Source text.
+ + +

Tom Rowland Podcast Episode 1016 is a conversation with veteran South Fork of the Snake River fishing guide Ed Emory, who walks through how a first-time client landed a 30.5-inch brown trout, a fish that cleared Idaho's 30-inch catch-and-release state-record mark, after his own 36 seasons and 67,000 guided river miles. Ed breaks down the landing, his prize-fighter philosophy for fighting trophy trout, where the river's biggest fish actually live, and the conservation fight over what should swim in the South Fork.
Listen now: Apple Podcasts · Spotify · YouTube · Press play in the player above to watch.
Ed Emory is a fishing guide on the South Fork of the Snake River in Idaho who guides out of South Fork Lodge. He has guided for 36 seasons and logged about 67,000 guided river miles, which he points out is roughly 2.8 times the circumference of the globe with clients in his boat. He is known for targeting and landing exceptionally large brown trout and for an analytical, psychology-driven approach to guiding and fighting big fish.
The fish measured 30.5 inches, with a girth Ed describes as about as big around as his thigh and a pectoral fin large enough to cover his client's entire hand. It is the largest brown trout he has landed on the South Fork since his 31.2-inch brown in 2011, and it cleared the 30-inch mark that Idaho recognizes for a catch-and-release state record. The fish was caught, measured, photographed, and released on film.
A client named Caroline Langdale, whom Ed describes as a petite angler from Georgia, on her first-ever day fishing the South Fork. She turkey hunts and had caught saltwater fish such as tarpon and redfish before, and Ed credits that saltwater experience for how she fought and landed the fish, keeping the rod bent at the right angle and sliding the fish sideways into the net rather than trying to lift it.

+ + +

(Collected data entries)

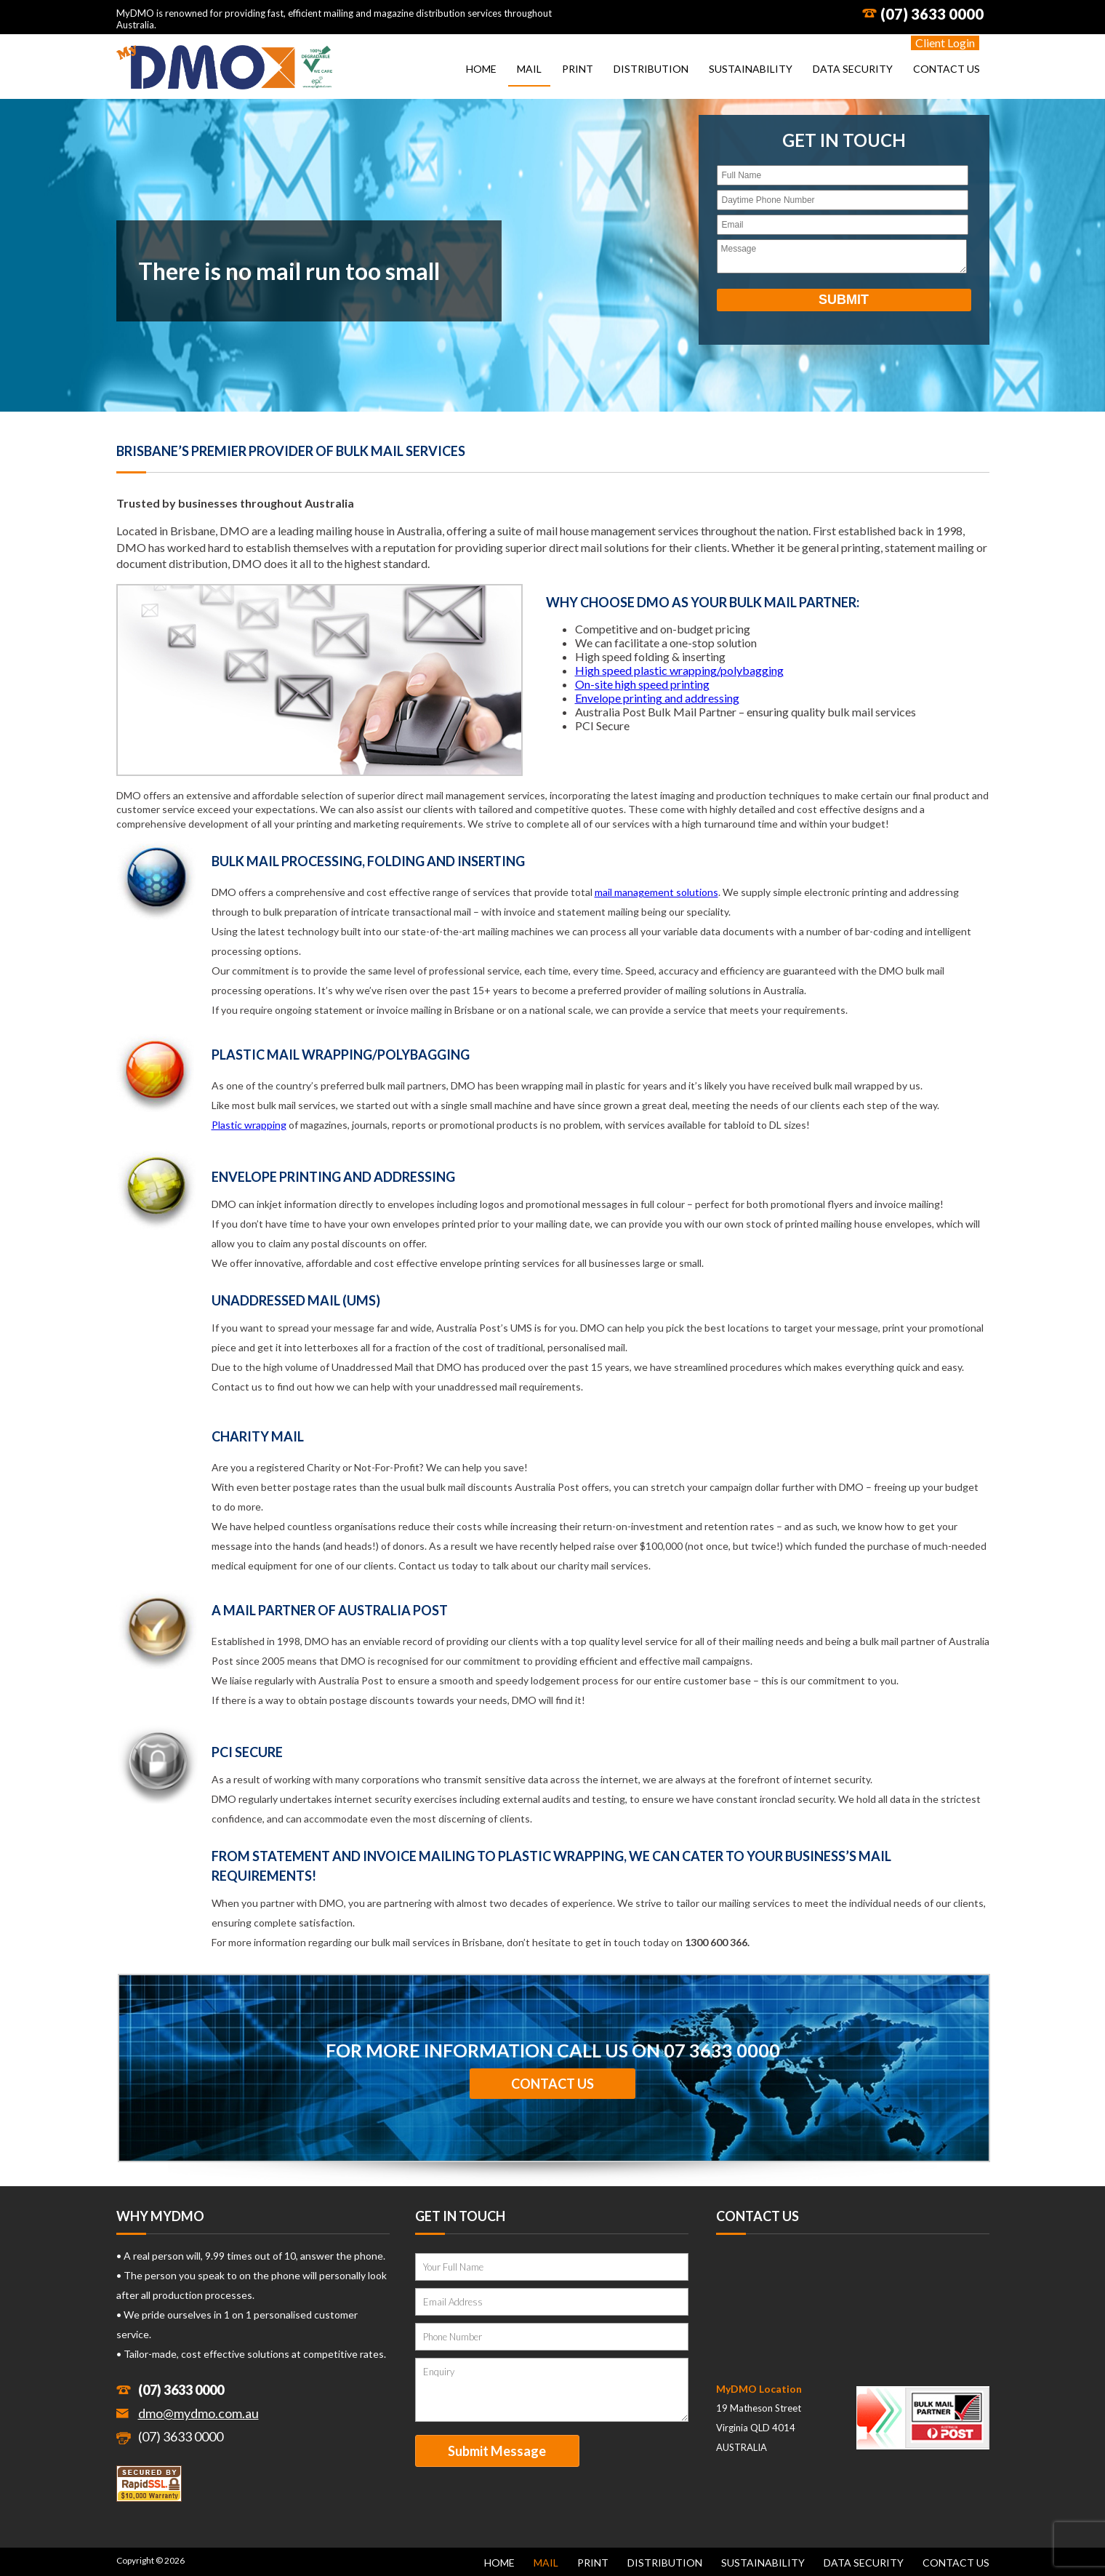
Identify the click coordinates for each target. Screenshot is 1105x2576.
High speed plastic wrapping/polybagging (679, 670)
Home (481, 69)
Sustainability (750, 69)
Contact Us (946, 69)
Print (577, 69)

+ + +

Complete the following.
a) In the podcast episode summary, why does Ed Emory credit Caroline Langdale's saltwater experience? Answer in one to three sentences.
b) Can you quote the part of the podcast episode summary starting at "Tom Rowland Podcast" and ending at "above to watch."?
c) Can you continue the summary of the Ed Emory fishing podcast episode from where it stops?

Answers given.
a) He credits her earlier saltwater fishing for tarpon and redfish for how she fought and landed the brown trout. She kept the rod bent at the right angle and slid the fish sideways into the net instead of trying to lift it.

b)
Tom Rowland Podcast Episode 1016 is a conversation with veteran South Fork of the Snake River fishing guide Ed Emory, who walks through how a first-time client landed a 30.5-inch brown trout, a fish that cleared Idaho's 30-inch catch-and-release state-record mark, after his own 36 seasons and 67,000 guided river miles. Ed breaks down the landing, his prize-fighter philosophy for fighting trophy trout, where the river's biggest fish actually live, and the conservation fight over what should swim in the South Fork.
Listen now: Apple Podcasts · Spotify · YouTube · Press play in the player above to watch.

c)
Ed treats it like a prize fight. He throws a jab to test what the fish will do, reads its response, and refuses to accelerate the fight, letting the fish tire itself rather than forcing it. He stresses situational awareness, knowing the river bottom, the hazards, and the depth where the fish lives, and keeping big fish in the 10-to-15-foot water they are comfortable in rather than dragging them into deep holes. He says landing big fish is mostly between the ears.
Ed's theory is that the population of smaller guardian fish is near a historic low, so a fly reaches the largest trout instead of being intercepted by the many smaller fish that would normally feed first. With fewer fish between the angler and the big ones, anglers are gaining access to trophy browns that usually sit concealed at depth, feeding on the easy food that drifts to them.
Idaho Fish and Game has worked to remove rainbow and hybrid trout, including by electroshocking, which was halted when funding ran out, to favor cutthroat. Ed argues the river is no longer a native cutthroat fishery but a wild, naturally reproducing one, since hatchery Snake River fine-spotted cutthroat have passed through the dam from Palisades Reservoir for decades. He favors cutthroat-centric management, such as placing egg boxes with Snake River fine-spotted cutthroat eggs in the river, and letting anglers decide what they keep.
Tom Rowland Podcast Episode 1016 with Ed Emory is available on Apple Podcasts, Spotify, YouTube, and iHeartRadio. The video version is embedded at the top of this page.
I have fished the South Fork with Ed as a client, and I brought my son Turner's bachelor party to his boat, so when a photo of a 30.5-inch brown trout came across my phone at my mother-in-law's birthday party, I knew exactly what it meant. Every angler wants that fish. Every guide wants it more. Ed has spent 36 seasons and 67,000 river miles earning the right to put a client on a fish like that, and I wanted to hear the whole thing from the guide's seat, the decisions, the doubts, the river knowledge most people never see. Press play in the YouTube player at the top of this page.
Caroline had never fished the South Fork before that day. It was cold, raining, snowing down to 8,000 feet, and she had already lost two good fish to the current before the big one ate. What happened next came down to a rod angle, a submerged tree, a death roll, and a long-handled net, plus a couple of decisions Ed made in seconds that most anglers would have gotten wrong. He walks through every move of that fight in the episode. Listen to that stretch in the player above.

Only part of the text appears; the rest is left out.